Sequencing was performed on skin biopsies using whole exome DNA, whole transcriptome RNA, and using a targeted gene panel.

Results

79 patients with skin biopsies showing CD30+ T cell LPD were included. 34 (58%) were male, with mean age of diagnosis of 62 years. There were 39 patients with cALCL, 5 with LYP, 17 with MF, 6 with transformed MF, 7 with nodal ALCL with cutaneous involvement, 4 with CD30+ T LPD NOS, and 1 with cALCL vs. nALCL with secondary cutaneous involvement.

In 74 patients with available clinical data, the median overall survival (OS) was 14.95 years [10.66, 30.58]. The median OS was 24.44yrs for group 0 (n=46) and 7.21 yrs for group 1 (n=28), p=1.48e-3. Groups 1 and 0 therefore represent adverse and low risk groups respectively.

Recurrent driver mutations were identified in 18 genes, but no differences in mutation frequency were found in any gene when comparing the two risk groups (n=38).

KDR and TET2 emerged as the most frequently mutated genes, occuring in 23% and 18% of patients respectively. Genes whose primary function is epigenetic regulation were affected in 18/38 (47%) cases (TET2, NCOR2, PRDM1 and BCOR).
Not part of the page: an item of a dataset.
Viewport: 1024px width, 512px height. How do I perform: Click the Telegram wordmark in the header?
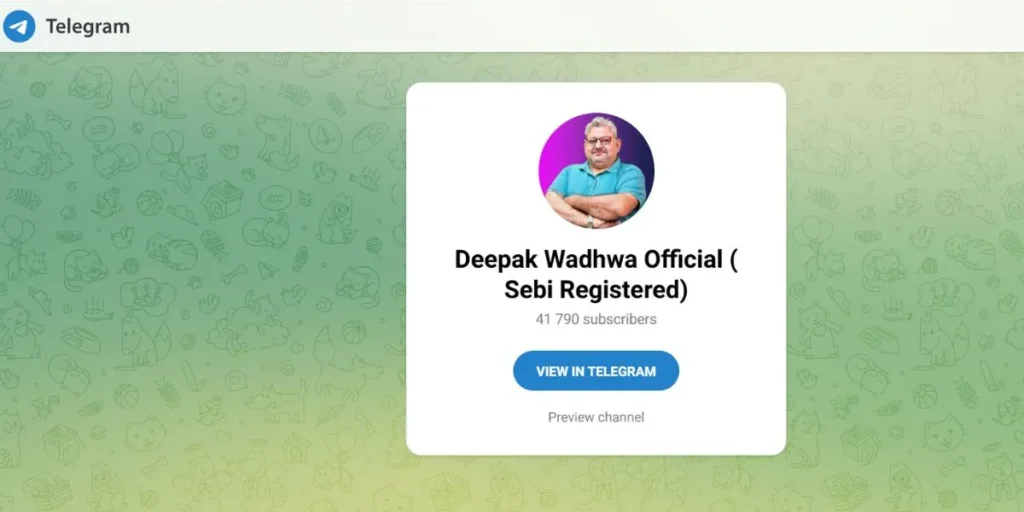[x=88, y=27]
Mutations in tyrosine kinases or signaling genes that mediate cellular proliferation through intracellular signaling pathways (KDR, GNAS, EPHB1, TGFBR2, and JAK3) occurred in 17 cases (45%).

Comparing gene expression profiles between patients in the two risk groups (n=48), a distinct transcriptional signature emerged. The adverse risk group was characterized by greater expression of genes associated with cell cycle progression, DNA damage response, and immune activation, including CKAP2, SSBP1, PDE4D, BIRC3, IL2RA, B2M, NBN, ERO1A, CKAP5, IARS, POLR2B, CUL1, PRKDC, KIF23, BAZ1B, and DGKG. Gene Set Enrichment Analysis performed using the Molecular Signature Database showed enrichment in MYC driven transcriptional programs and G2M checkpoint gene set in the adverse clinical risk group.

Immune cell deconvolution using bulk transcriptomic data and the LM22 matrix also revealed immune cell compositional differences between the two risk groups. Resting dendritic cells were significantly higher in patients in the low risk group (p=3.2e-3).

Conclusions

This is the largest study in cutaneous CD30+ T LPD that incorporates whole exome DNA and whole transcriptome RNA sequencing with clinical and pathologic data. The presence of recurrent mutations in KDR, a gene involved in angiogenesis and VEGF signaling, is a novel finding in CD30+ T LPD. Gene alterations are very common in epigenetic and signal transduction pathways. Increased proliferative signaling and MYC-driven transcriptional programs are associated with high risk disease, and an increase in resting dendritic cells in lesional skin is associated with low risk disease. Future studies are needed for validation of these findings for prognostication.